<質問>
僕は今ちょうど学校の数学の授業で「複素数」について習っています。授業で先生が「虚数の大小を比較することはできない」と説明してくださったのを思い出し、疑問がわきました。本誌33ページの図で「虚数の数直線」が紹介されていましたが、実数の数直線では常に右にある数ほど大きくなっていて、容易に大小の比較ができますよね。

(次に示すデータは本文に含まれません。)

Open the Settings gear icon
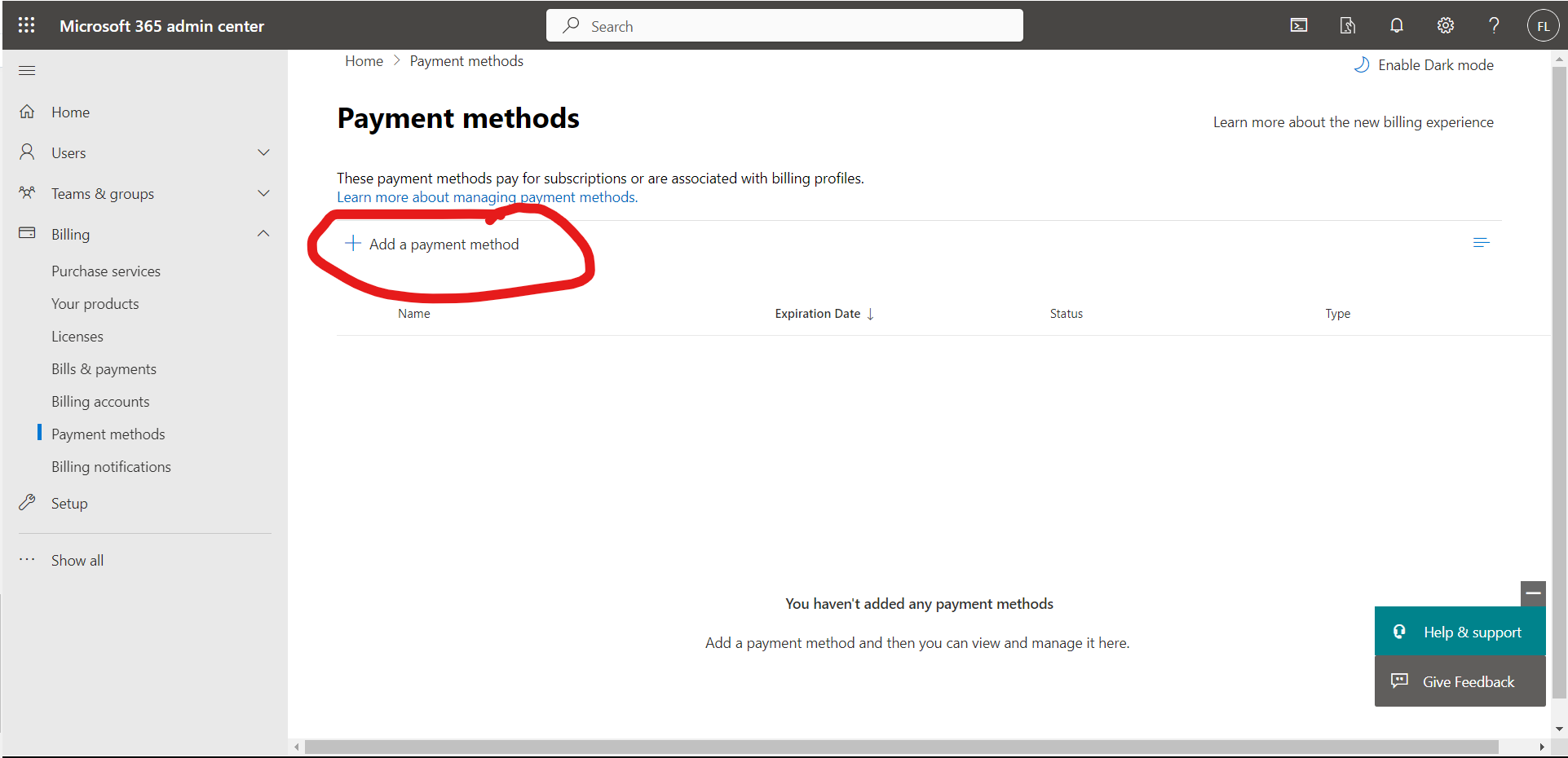1446,25
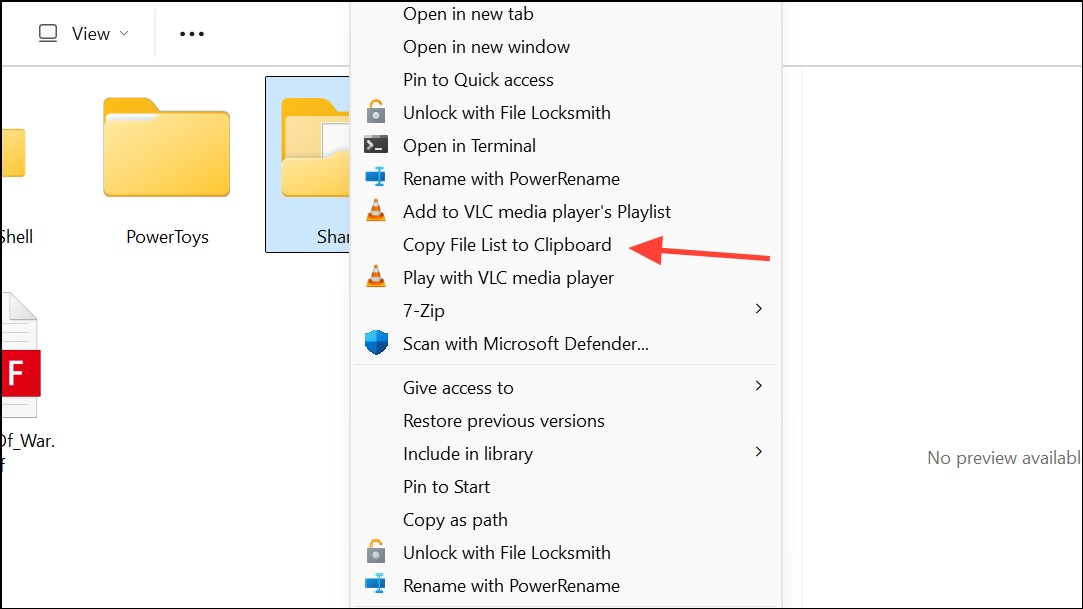Screen dimensions: 1083x609
Task: Select Copy as path from context menu
Action: [455, 520]
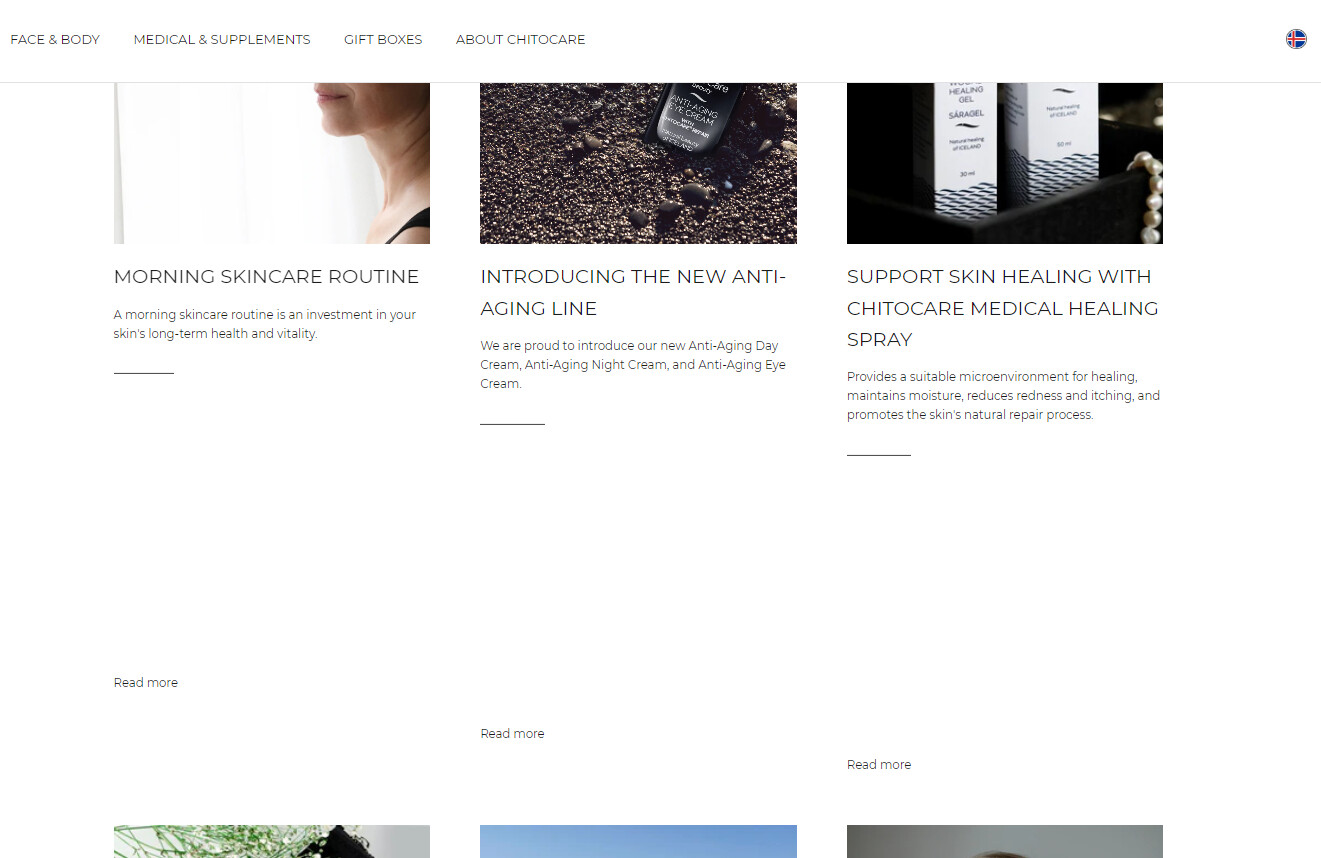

では、虚数の数直線では数直線の上にある数ほど大きいとはいえるのでしょうか?

富山県南砺市,N.M.さん
11月1日質問受付
<回答>
東にゴールがあるとき,「東に向かって1歩進む」のと,「東に向かって−1歩進む(=西に向かって1歩進む)」のとでは,どちらが有利でしょうか? 当然,前者のほうが有利に決まっています。こう考えれば,「+1のほうが−1よりも大きい」と決めることができます。
  それでは,東にゴールがあるとき,「東に向かってi歩進む(=北に向かって1歩進む)」のと,「東に向かって−i歩進む(=南に向かって1歩進む)」のとでは,どちらが有利でしょうか? どちらが有利とも不利ともいえず,くらべようがありません。こう考えると,「iと−iの大小を決めることはできない」ということがわかります。このように,虚数軸の上にある数,すなわち虚数は,その大小を区別することができないのです。
  実は,すべての複素数の間でなりたつような,一般的な大小関係を定めることは不可能であることが証明されています。状況によっては,複素平面の原点からの距離(絶対値)の大きさや,実数部分(あるいは虚数部分)の大きさを比較する場合もありますが,それは一般的な大小関係とはいえないのです。